The Malaysian Foreign Ministry, in a statement yesterday, called the visit "a new milestone in the consolidation of bilateral ties", and said it would set new strategic pillars to boost future bilateral cooperation.
China's Ambassador to Malaysia Bai Tian, in a commentary in the official People's Daily on Wednesday, said bilateral ties stood at a "new historical starting point".
NOT ON A CRUSADE
At the end of the day, Mahathir is not embarking on an anti-Chinese crusade. It does not serve his objectives to improve local governance and boost the local economy.
MR LYE LIANG FOOK, ISEAS - Yusof Ishak Institute senior fellow. Dr Mahathir, he said, will likely ask for the Chinese projects to be reviewed - either for costs to be trimmed or their scale reduced.
Before the PH coalition ousted the Umno-led Barisan Nasional from power, it accused the then ruling party of selling out national interests in its dealings with China's government and corporate sector.
The visit - Dr Mahathir's longest official overseas trip since he became premier in May - is indicative of China's primacy in Malaysia's foreign policy calculations, and the importance Malaysia is attaching to the breadth and sensitivity of this "reset" in ties, said experts.
Before the start of the visit, Dr Mahathir sent emissaries to engage China, in what were seen as moves to reassure Beijing. Among them were key adviser and corporate titan Robert Kuok, and trusted lieutenant Daim Zainuddin, who heads the government's advisory council.
Tun Daim went to Beijing to begin talks on unwinding two billion-dollar deals signed by the previous administration.
The US$20 billion (S$27.5 billion) East Coast Rail Link (ECRL) project and a contract to build two gas pipelines worth US$2.3 billion made headlines after Malaysia questioned the cost. The two projects, now suspended, will be on the agenda although Dr Mahathir has hinted at some flexibility.

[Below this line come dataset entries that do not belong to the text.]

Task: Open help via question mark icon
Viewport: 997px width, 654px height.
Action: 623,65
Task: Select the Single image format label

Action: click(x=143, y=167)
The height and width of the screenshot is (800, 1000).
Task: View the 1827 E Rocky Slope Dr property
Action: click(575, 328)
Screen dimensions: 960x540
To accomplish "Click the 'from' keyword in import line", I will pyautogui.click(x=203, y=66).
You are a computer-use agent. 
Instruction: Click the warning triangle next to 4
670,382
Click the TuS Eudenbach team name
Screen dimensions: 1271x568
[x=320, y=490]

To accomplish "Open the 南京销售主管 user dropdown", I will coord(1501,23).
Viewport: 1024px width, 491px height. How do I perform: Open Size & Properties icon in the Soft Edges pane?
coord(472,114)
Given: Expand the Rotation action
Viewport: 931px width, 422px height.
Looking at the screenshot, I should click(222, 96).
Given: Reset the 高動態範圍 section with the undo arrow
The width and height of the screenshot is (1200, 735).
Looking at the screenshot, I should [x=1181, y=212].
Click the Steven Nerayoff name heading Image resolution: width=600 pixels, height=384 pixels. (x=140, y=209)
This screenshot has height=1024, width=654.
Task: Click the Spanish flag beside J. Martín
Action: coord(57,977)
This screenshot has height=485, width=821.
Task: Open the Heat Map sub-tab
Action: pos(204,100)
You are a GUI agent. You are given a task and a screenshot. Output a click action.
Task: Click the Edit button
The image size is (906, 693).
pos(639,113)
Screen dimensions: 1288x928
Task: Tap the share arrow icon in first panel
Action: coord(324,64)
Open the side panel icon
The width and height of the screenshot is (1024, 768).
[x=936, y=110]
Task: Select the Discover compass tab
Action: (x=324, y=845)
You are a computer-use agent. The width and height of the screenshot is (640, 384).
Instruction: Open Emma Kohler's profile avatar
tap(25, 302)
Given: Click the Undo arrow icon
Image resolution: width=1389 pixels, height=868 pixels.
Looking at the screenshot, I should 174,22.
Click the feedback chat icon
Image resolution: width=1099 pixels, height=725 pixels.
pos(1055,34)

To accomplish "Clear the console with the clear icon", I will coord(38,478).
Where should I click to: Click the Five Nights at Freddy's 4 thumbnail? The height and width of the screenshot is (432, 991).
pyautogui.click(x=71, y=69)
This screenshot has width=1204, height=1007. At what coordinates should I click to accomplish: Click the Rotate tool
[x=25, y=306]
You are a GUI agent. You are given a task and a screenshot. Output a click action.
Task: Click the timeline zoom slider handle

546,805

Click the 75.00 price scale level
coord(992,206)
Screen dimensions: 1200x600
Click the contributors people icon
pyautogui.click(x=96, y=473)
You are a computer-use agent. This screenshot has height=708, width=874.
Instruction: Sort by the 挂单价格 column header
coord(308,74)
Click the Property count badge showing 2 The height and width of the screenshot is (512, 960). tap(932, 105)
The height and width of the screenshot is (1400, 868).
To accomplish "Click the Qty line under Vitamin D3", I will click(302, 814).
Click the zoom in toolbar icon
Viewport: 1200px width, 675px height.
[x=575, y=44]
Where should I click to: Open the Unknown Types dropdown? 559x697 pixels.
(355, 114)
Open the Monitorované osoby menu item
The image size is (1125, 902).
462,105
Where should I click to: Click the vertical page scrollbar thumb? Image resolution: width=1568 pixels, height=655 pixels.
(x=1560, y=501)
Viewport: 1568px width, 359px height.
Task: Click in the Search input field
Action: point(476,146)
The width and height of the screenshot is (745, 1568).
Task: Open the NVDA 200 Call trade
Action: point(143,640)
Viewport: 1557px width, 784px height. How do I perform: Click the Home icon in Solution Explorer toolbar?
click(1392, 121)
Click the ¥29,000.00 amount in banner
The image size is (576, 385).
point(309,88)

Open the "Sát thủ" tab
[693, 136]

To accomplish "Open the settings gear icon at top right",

"We don't think they are viable. If we can, we would like to just drop the projects but if that cannot be done, we will have to postpone them," he told Associated Press in an interview this week.
The ECRL is part of China's ambitious Belt and Road Initiative (BRI), and Beijing is unlikely to agree to its cancellation.
In the Xinhua interview, Dr Mahathir said his government welcomed foreign investment, especially those that bring in capital, technologies and employment opportunities for Malaysians.
ISEAS - Yusof Ishak Institute senior fellow Lye Liang Fook said Dr Mahathir will likely ask for a review of the Chinese projects - either for costs to be trimmed or their scale reduced. Such an outcome would allow him to say that he has improved governance or oversight of these mega projects, Mr Lye said.
"At the end of the day, Mahathir is not embarking on an anti-Chinese crusade. It does not serve his objectives to improve local governance and boost the local economy."
Dr Rais Hussin, who is the chief strategist for Parti Pribumi Bersatu Malaysia - Dr Mahathir's party-said the government is against corruption, and not China.
"There are no Cabinet ministers in Malaysia who, to date, oppose the BRI... They just want it to be more accountable and transparent to prevent any insidious corruption," he said.
But Associate Professor Li Mingjiang, from the S. Rajaratnam School of International Studies, said it was not likely that China would make immediate concessions to Malaysia.
"It would set a bad precedent - that if there are problems with BRI projects, countries can just take a step back and renegotiate," he said.